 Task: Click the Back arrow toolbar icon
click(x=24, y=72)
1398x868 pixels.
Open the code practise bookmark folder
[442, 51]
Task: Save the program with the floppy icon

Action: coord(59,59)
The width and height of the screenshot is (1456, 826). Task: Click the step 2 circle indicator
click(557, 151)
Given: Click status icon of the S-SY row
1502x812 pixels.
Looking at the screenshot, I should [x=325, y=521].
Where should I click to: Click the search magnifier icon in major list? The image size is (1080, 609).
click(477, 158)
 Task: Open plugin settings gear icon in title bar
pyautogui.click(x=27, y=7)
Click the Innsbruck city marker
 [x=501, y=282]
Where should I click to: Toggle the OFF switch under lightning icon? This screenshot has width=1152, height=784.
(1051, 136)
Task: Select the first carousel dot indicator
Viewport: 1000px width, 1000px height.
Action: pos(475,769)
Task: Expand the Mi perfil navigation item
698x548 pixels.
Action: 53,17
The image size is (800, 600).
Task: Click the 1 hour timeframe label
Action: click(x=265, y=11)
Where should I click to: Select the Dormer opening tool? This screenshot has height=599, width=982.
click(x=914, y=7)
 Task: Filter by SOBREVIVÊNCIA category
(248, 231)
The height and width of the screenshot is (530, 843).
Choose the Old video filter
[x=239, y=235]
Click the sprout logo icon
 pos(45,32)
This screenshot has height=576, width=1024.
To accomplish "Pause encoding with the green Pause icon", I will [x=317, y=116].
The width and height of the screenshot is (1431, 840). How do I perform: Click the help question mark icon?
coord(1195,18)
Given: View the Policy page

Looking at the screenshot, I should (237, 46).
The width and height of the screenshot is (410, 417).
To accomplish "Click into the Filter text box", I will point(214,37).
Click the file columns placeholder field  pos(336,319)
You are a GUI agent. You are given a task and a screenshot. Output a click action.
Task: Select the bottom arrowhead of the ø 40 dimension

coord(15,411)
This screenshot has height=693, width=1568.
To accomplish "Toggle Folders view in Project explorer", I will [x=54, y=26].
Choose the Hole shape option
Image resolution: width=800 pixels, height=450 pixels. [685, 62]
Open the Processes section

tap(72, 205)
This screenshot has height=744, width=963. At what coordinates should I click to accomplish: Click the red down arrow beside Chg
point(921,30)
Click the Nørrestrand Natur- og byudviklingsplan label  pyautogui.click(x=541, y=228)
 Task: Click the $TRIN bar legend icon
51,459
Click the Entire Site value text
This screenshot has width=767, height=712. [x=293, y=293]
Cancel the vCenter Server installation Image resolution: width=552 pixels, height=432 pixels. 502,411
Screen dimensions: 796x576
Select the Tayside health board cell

------------------------------

Each entry above is to be transcribed word for word.

Result of the task:
 Task: Click the Back arrow toolbar icon
click(x=24, y=72)
1398x868 pixels.
Open the code practise bookmark folder
[442, 51]
Task: Save the program with the floppy icon

Action: coord(59,59)
The width and height of the screenshot is (1456, 826). Task: Click the step 2 circle indicator
click(557, 151)
Given: Click status icon of the S-SY row
1502x812 pixels.
Looking at the screenshot, I should [x=325, y=521].
Where should I click to: Click the search magnifier icon in major list? The image size is (1080, 609).
click(477, 158)
 Task: Open plugin settings gear icon in title bar
pyautogui.click(x=27, y=7)
Click the Innsbruck city marker
 [x=501, y=282]
Where should I click to: Toggle the OFF switch under lightning icon? This screenshot has width=1152, height=784.
(1051, 136)
Task: Select the first carousel dot indicator
Viewport: 1000px width, 1000px height.
Action: pos(475,769)
Task: Expand the Mi perfil navigation item
698x548 pixels.
Action: 53,17
The image size is (800, 600).
Task: Click the 1 hour timeframe label
Action: click(x=265, y=11)
Where should I click to: Select the Dormer opening tool? This screenshot has height=599, width=982.
click(x=914, y=7)
 Task: Filter by SOBREVIVÊNCIA category
(248, 231)
The height and width of the screenshot is (530, 843).
Choose the Old video filter
[x=239, y=235]
Click the sprout logo icon
 pos(45,32)
This screenshot has height=576, width=1024.
To accomplish "Pause encoding with the green Pause icon", I will [x=317, y=116].
The width and height of the screenshot is (1431, 840). How do I perform: Click the help question mark icon?
coord(1195,18)
Given: View the Policy page

Looking at the screenshot, I should (237, 46).
The width and height of the screenshot is (410, 417).
To accomplish "Click into the Filter text box", I will point(214,37).
Click the file columns placeholder field  pos(336,319)
You are a GUI agent. You are given a task and a screenshot. Output a click action.
Task: Select the bottom arrowhead of the ø 40 dimension

coord(15,411)
This screenshot has height=693, width=1568.
To accomplish "Toggle Folders view in Project explorer", I will [x=54, y=26].
Choose the Hole shape option
Image resolution: width=800 pixels, height=450 pixels. [685, 62]
Open the Processes section

tap(72, 205)
This screenshot has height=744, width=963. At what coordinates should I click to accomplish: Click the red down arrow beside Chg
point(921,30)
Click the Nørrestrand Natur- og byudviklingsplan label  pyautogui.click(x=541, y=228)
 Task: Click the $TRIN bar legend icon
51,459
Click the Entire Site value text
This screenshot has width=767, height=712. [x=293, y=293]
Cancel the vCenter Server installation Image resolution: width=552 pixels, height=432 pixels. 502,411
Screen dimensions: 796x576
Select the Tayside health board cell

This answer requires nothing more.